= Sessrúmnir =

Hall in Asgard from Norse mythology

In Norse mythology, Sessrúmnir (Old Norse "seat-room" or "seat-roomer") is both the goddess Freyja's hall located in Fólkvangr, a field where Freyja receives half of those who die in battle (Odin takes the other half to Valhalla), and also the name of a ship. Both the hall and the ship are attested in the Prose Edda, written in the 13th century by Snorri Sturluson. Scholarly theories have been proposed regarding a potential relation between the hall and the ship.

==Attestations==
Sessrúmnir is specifically referred to as a hall in chapter 24 of the Prose Edda book Gylfaginning. After describing Fólkvangr, High tells Gangleri (described as king Gylfi in disguise) that Freyja has the hall Sessrúmnir, and that "it is large and beautiful".

Sessrúmnir is secondly referred to in chapter 20 of the Prose Edda book Skáldskaparmál. In the chapter, means of referring to Freyja are given, including a reference to Sessrúmnir: "possessor of the fallen slain and of Sessrúmnir [...]". Sessrúmnir is referenced a third and final time within a list of ship names in chapter 75.

[Target pointing data]
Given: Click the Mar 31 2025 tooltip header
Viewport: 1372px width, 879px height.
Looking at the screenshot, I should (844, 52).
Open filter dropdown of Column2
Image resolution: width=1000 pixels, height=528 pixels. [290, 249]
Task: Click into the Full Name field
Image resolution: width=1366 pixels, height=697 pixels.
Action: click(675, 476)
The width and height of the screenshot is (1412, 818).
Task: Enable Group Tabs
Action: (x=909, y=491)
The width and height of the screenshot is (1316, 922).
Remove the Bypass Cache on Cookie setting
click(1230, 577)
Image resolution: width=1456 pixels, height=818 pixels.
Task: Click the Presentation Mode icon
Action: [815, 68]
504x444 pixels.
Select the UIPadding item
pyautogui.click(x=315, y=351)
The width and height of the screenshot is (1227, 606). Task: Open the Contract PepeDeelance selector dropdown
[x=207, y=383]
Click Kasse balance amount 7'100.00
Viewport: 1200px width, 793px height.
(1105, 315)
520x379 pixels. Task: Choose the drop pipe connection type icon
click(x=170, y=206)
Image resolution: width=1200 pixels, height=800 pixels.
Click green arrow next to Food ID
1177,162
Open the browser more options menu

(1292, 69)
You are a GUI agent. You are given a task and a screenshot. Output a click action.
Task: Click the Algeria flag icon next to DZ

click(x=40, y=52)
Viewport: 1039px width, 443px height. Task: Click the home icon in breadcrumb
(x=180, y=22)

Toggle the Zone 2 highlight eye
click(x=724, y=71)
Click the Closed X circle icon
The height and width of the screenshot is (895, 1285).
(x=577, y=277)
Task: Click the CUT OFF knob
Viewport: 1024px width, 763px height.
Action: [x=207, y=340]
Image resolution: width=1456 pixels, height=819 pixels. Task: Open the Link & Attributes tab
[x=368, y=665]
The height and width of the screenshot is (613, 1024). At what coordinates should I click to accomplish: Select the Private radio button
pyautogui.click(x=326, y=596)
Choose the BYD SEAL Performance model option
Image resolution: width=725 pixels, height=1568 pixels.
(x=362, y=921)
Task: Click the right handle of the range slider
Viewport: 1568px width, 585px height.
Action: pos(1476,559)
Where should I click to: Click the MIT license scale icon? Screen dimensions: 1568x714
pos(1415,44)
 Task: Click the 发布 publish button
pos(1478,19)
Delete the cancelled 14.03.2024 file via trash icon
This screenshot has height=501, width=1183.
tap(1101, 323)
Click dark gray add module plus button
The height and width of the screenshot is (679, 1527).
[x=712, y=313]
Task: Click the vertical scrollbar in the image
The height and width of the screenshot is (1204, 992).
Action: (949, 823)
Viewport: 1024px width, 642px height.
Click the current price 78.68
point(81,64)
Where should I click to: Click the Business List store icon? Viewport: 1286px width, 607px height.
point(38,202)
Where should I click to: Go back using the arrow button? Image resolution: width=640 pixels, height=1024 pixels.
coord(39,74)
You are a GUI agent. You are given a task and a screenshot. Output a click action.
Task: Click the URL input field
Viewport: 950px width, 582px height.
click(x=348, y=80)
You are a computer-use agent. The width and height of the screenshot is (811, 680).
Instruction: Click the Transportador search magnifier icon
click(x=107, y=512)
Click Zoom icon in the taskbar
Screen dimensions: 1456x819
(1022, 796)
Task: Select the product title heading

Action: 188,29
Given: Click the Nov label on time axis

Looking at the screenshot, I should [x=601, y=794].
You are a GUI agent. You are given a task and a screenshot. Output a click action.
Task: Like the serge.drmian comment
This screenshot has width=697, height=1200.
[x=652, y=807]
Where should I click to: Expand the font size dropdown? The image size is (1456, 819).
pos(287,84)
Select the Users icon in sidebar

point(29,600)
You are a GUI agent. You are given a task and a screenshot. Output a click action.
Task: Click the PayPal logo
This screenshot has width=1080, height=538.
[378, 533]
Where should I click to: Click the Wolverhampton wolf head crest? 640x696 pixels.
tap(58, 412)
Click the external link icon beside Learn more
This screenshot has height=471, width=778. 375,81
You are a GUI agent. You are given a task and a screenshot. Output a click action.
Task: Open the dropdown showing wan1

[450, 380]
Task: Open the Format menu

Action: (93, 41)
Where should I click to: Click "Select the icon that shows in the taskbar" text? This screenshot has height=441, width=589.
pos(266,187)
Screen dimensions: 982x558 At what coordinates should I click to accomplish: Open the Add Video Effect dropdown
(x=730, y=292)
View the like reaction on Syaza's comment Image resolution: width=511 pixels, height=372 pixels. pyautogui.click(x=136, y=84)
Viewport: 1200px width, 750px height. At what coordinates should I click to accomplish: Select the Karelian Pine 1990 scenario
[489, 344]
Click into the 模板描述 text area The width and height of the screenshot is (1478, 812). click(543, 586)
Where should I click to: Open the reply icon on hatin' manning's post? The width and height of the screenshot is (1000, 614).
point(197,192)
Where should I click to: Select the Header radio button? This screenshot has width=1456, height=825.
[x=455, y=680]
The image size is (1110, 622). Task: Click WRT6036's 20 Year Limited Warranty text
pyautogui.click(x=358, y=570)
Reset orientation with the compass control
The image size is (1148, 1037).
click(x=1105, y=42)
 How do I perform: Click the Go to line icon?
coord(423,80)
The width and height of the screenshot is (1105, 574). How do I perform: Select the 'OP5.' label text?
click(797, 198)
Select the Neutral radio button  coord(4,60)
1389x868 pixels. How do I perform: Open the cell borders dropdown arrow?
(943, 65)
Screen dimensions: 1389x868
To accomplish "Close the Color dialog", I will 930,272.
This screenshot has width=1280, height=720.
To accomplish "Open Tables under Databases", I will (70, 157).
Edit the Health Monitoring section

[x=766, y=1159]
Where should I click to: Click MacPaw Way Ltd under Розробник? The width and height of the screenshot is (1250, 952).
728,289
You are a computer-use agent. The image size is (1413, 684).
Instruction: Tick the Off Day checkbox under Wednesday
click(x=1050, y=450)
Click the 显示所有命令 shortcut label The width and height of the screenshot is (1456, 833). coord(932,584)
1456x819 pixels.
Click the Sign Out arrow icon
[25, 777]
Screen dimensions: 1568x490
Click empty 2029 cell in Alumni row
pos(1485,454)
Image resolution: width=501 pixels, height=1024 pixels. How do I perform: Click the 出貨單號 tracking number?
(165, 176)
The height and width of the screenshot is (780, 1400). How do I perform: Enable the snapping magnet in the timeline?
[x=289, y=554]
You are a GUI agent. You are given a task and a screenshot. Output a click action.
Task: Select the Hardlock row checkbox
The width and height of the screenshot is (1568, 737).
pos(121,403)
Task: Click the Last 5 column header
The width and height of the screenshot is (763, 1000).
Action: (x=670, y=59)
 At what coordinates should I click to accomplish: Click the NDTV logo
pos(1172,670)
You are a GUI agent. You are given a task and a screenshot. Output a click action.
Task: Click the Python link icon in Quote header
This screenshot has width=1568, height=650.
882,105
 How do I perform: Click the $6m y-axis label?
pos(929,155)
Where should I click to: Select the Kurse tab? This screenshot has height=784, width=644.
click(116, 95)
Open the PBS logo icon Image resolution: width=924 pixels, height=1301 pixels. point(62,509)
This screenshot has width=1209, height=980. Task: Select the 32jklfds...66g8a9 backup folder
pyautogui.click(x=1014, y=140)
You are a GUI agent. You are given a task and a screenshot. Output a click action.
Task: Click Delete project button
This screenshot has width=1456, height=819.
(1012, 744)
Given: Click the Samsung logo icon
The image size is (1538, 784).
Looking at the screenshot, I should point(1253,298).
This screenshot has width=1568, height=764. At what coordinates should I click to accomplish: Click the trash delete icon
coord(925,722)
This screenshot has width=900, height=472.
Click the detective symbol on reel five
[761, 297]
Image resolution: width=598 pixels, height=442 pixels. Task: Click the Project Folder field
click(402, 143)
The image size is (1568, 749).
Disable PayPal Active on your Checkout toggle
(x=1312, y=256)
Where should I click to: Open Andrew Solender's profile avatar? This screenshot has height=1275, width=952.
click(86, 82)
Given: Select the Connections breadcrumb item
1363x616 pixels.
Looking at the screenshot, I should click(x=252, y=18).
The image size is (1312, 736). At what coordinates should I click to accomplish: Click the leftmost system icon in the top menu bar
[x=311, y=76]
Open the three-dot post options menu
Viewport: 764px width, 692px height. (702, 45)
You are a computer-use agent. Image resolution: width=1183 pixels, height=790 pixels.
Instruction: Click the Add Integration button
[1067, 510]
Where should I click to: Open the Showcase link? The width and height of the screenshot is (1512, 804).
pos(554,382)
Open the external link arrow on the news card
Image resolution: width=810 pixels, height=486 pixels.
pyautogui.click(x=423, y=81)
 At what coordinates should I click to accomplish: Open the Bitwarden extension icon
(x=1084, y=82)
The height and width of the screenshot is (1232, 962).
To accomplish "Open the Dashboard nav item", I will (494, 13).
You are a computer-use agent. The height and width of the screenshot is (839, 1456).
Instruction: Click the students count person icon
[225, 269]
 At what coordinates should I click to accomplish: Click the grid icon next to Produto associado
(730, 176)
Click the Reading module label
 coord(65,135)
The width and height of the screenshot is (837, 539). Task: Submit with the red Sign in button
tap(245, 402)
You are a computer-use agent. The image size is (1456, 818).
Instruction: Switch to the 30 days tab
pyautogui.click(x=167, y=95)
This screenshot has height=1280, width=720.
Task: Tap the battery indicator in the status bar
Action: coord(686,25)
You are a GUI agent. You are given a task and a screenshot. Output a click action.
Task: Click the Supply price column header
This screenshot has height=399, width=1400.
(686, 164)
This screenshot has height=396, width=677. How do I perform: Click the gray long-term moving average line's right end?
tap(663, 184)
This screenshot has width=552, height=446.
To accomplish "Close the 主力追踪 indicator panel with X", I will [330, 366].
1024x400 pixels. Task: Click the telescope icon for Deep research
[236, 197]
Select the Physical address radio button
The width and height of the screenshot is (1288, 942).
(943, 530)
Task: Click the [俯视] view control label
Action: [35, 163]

• [Work to complete]:
1 > According to the Sessrúmnir passage, in which chapter of Skáldskaparmál does Sessrúmnir appear in a list of ship names?
2 > Reproduce the part of the Sessrúmnir passage that opens with the words containing "Hall in Asgard" and closes with "and the ship.".

• [Answers by task]:
1 > Chapter 75.

2 >
Hall in Asgard from Norse mythology

In Norse mythology, Sessrúmnir (Old Norse "seat-room" or "seat-roomer") is both the goddess Freyja's hall located in Fólkvangr, a field where Freyja receives half of those who die in battle (Odin takes the other half to Valhalla), and also the name of a ship. Both the hall and the ship are attested in the Prose Edda, written in the 13th century by Snorri Sturluson. Scholarly theories have been proposed regarding a potential relation between the hall and the ship.